-- start of Passage --

Skip to content

Graph persistence race condition: concurrent walker commits cause node/edge loss #5446

@ahzan-dev

Description

@ahzan-dev

Summary

Concurrent walker invocations that modify the same graph node cause silent data loss due to a last-writer-wins race condition in the persistence layer. The entire node document (including its edge list) is replaced unconditionally at commit time, so the last walker to commit overwrites changes made by earlier concurrent walkers.

Reproduction

  1. Start a Jac application with jac start (or jac start --scale)
  2. Create a walker that adds an edge to the user root: profile ++> MyNode(...)
  3. Immediately fire 10+ concurrent walker requests that read/mutate the same profile node (e.g., updating a last_accessed timestamp)
  4. After all requests complete, query [profile -->(?:MyNode)]
  5. Result: The newly created MyNode edge is missing — it was overwritten by a concurrent walker's stale snapshot

Concrete example (Jac Builder IDE)

# User creates a project (adds edge to profile node)
POST /walker/project_ops  {action: "create", name: "my-project"}
# → success, Project node created, edge added to profile

# Frontend navigates to IDE, fires ~12 concurrent requests:
POST /walker/project_ops  {action: "open", project_id: "prj_123"}   # mutates profile.updated_at
POST /walker/git_ops      {action: "status", project_id: "prj_123"}
POST /walker/ide_file_ops {action: "setup", project_id: "prj_123"}
POST /walker/ai_chat      {action: "load_history", ...}
POST /walker/git_ops      {action: "branches", ...}
# ... 7 more concurrent requests

# User navigates back to dashboard
POST /walker/project_ops  {action: "list"}
# → Project is GONE. Only previously-existing projects remain.

-- end of Passage --
-- start of Records --

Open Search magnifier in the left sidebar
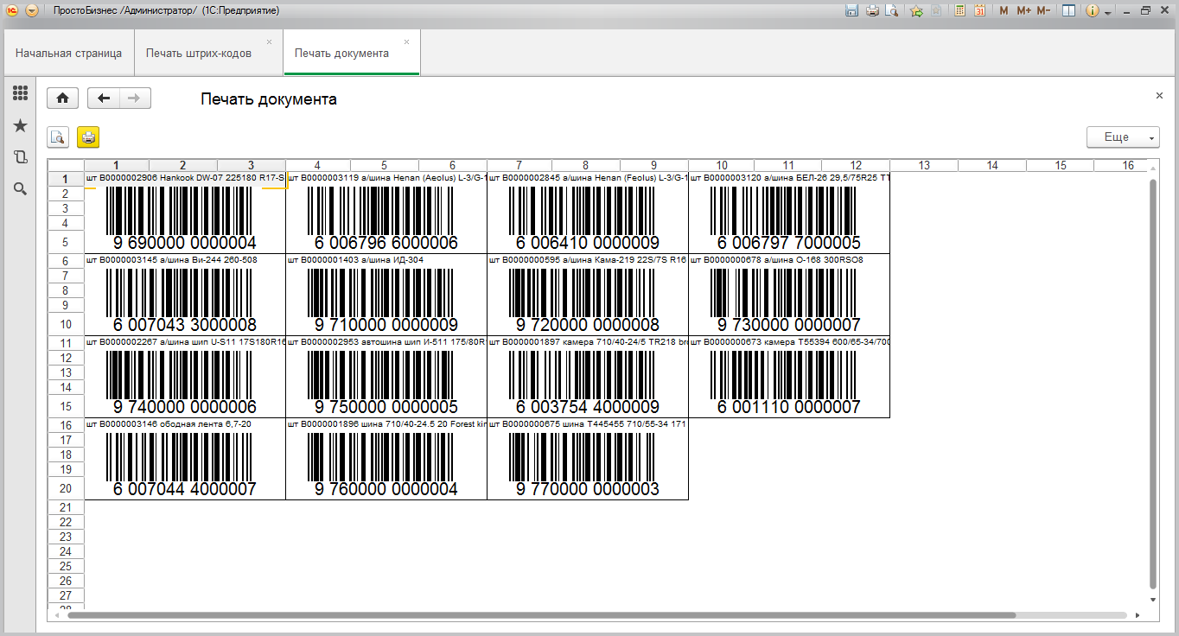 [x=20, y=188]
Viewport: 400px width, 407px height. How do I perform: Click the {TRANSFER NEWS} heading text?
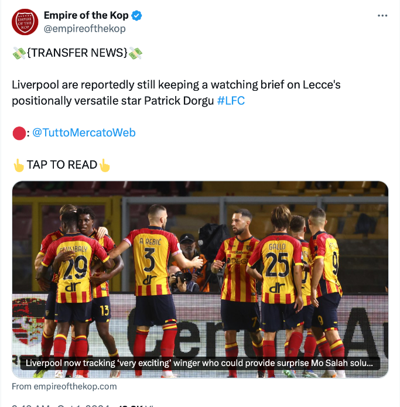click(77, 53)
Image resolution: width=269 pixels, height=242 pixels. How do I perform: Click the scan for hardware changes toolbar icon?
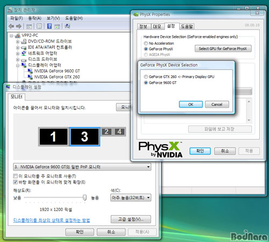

-- end of Records --
-- start of Records --

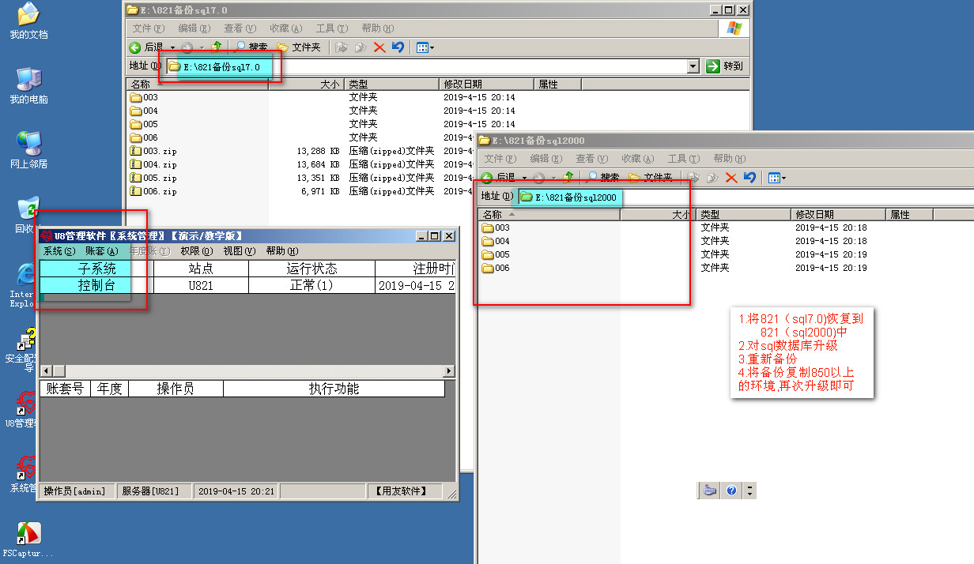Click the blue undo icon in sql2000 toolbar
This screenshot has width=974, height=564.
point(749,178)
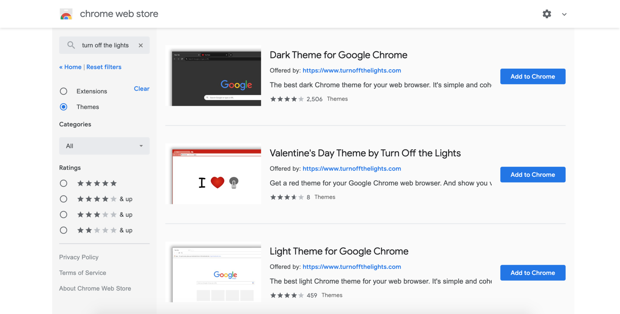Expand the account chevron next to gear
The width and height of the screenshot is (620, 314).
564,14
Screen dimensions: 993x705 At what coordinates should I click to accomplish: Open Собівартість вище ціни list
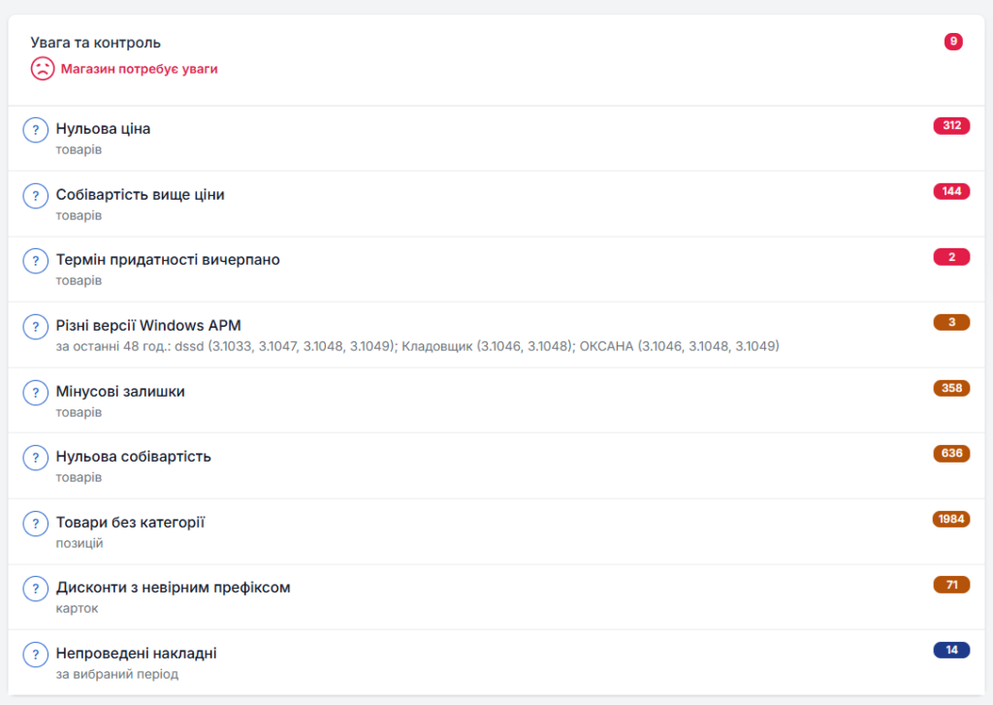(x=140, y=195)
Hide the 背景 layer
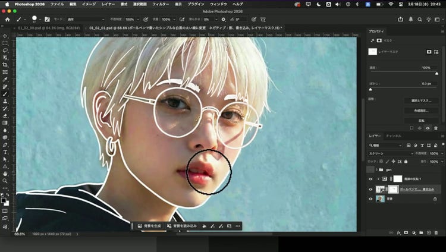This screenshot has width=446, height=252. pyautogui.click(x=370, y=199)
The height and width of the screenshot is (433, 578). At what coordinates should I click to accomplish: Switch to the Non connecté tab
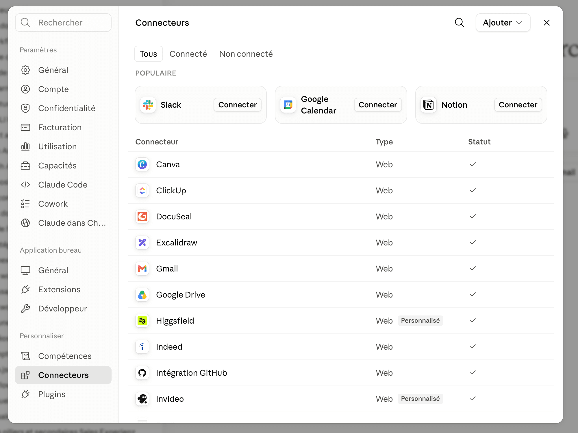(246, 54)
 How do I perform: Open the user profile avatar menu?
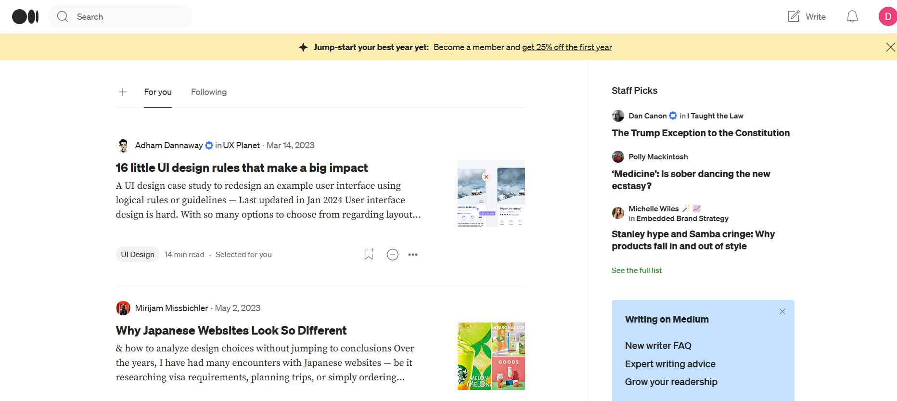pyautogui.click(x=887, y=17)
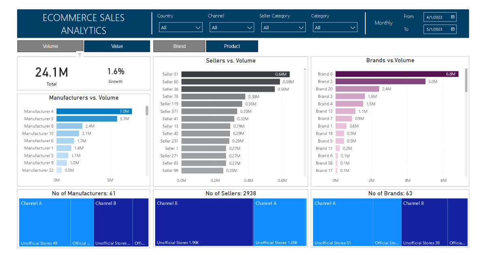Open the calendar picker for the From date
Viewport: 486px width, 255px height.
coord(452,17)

-- end of Records --

- Objective
From the issue report above, reproduce the text from "2. Create a" to "to profile node)", switching "profile node" to "account node".

- Right answer
2. Create a walker that adds an edge to the user root: profile ++> MyNode(...)
  3. Immediately fire 10+ concurrent walker requests that read/mutate the same account node (e.g., updating a last_accessed timestamp)
  4. After all requests complete, query [profile -->(?:MyNode)]
  5. Result: The newly created MyNode edge is missing — it was overwritten by a concurrent walker's stale snapshot

Concrete example (Jac Builder IDE)

# User creates a project (adds edge to account node)